Exercise aim
Please mark each statement yes or no according to whether it agrees with the memorandum opinion below, and quote the memorandum opinion's deciding words for each. (a) The litigation began in the Circuit Court of Macon County, Alabama. (b) The Notice of Removal was filed in November 2010. (c) Ms. Stewart moved to realign the parties.
━━━━━ Passage ━━━━━
Bureaus Investment Group #1, LLC v. Stewart
MEMORANDUM OPINION AND ORDER denying the 6 Motion to Remand and 6 Motion for Attorney's Fees. Signed by Chief Judge William Keith Watkins on 6/10/2011. (br, )
IN THE UNITED STATES DISTRICT COURT
FOR THE MIDDLE DISTRICT OF ALABAMA
BUREAUS INVESTMENT GROUP # 1,
CASE NO. 3:10-CV-1019-WKW
MEMORANDUM OPINION AND ORDER
Defendant filed a Notice of Removal (Doc. # 1) on December 2, 2010, invoking
federal question and supplemental jurisdiction over Plaintiff’s causes of action. This case
is before the court on Plaintiff’s timely-filed Motion to Remand (Doc. # 6), which includes
a request for attorney’s fees pursuant to 28 U.S.C. § 1447(c). The motion has been fully
briefed and is ready for adjudication. Based upon the arguments of counsel and the
applicable law, Plaintiff’s motion to remand and motion for attorney’s fees are due to be
Litigation in this case commenced in the Circuit Court of Macon County, Alabama,
when Bureaus Investment Group # 1 (“Bureaus”) filed a debt collection lawsuit against Allie
Stewart. (Notice of Removal 1 (Doc. # 1).) Ms. Stewart later asserted counterclaims in a
counter-complaint. (Doc. # 1, Attach. 3.) Among them is a claim under the Fair Debt
Collection Practices Act (“FDCPA”), 15 U.S.C. § 1962 et seq. After Bureaus dismissed its
debt collection complaint, the only claims remaining in the case were Ms. Stewart’s
counterclaims, including the FDCPA claim, against Bureaus. In light of this development,
Bureaus moved to realign the parties, and the motion was granted by the circuit court. (Order
of Realignment (Doc. # 1, Attach. 5).) Subsequent to the realignment, Defendant Bureaus
removed Plaintiff Stewart’s claims to this court, and invokes this court’s federal question and
supplemental jurisdiction, pursuant to 28 U.S.C. §§ 1331 and 1367.
━━━━━ Recorded data ━━━━━
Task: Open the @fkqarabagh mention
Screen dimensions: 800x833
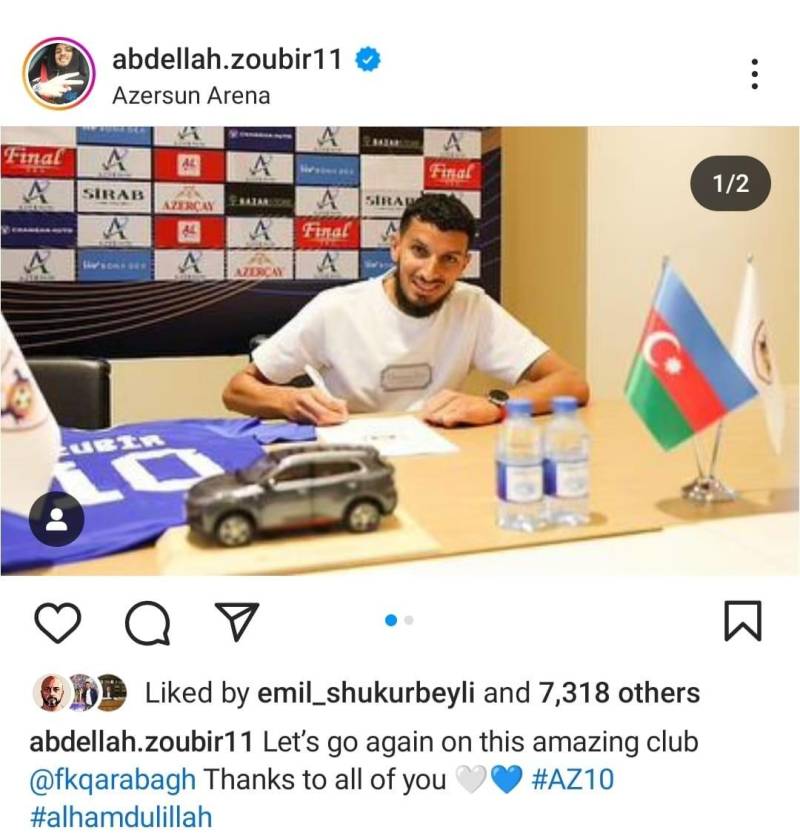Action: pos(113,780)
━━━━━
Final result
(a) Yes: "Litigation in this case commenced in the Circuit Court of Macon County, Alabama"
(b) No: "Defendant filed a Notice of Removal (Doc. # 1) on December 2, 2010"
(c) No: "Bureaus moved to realign the parties"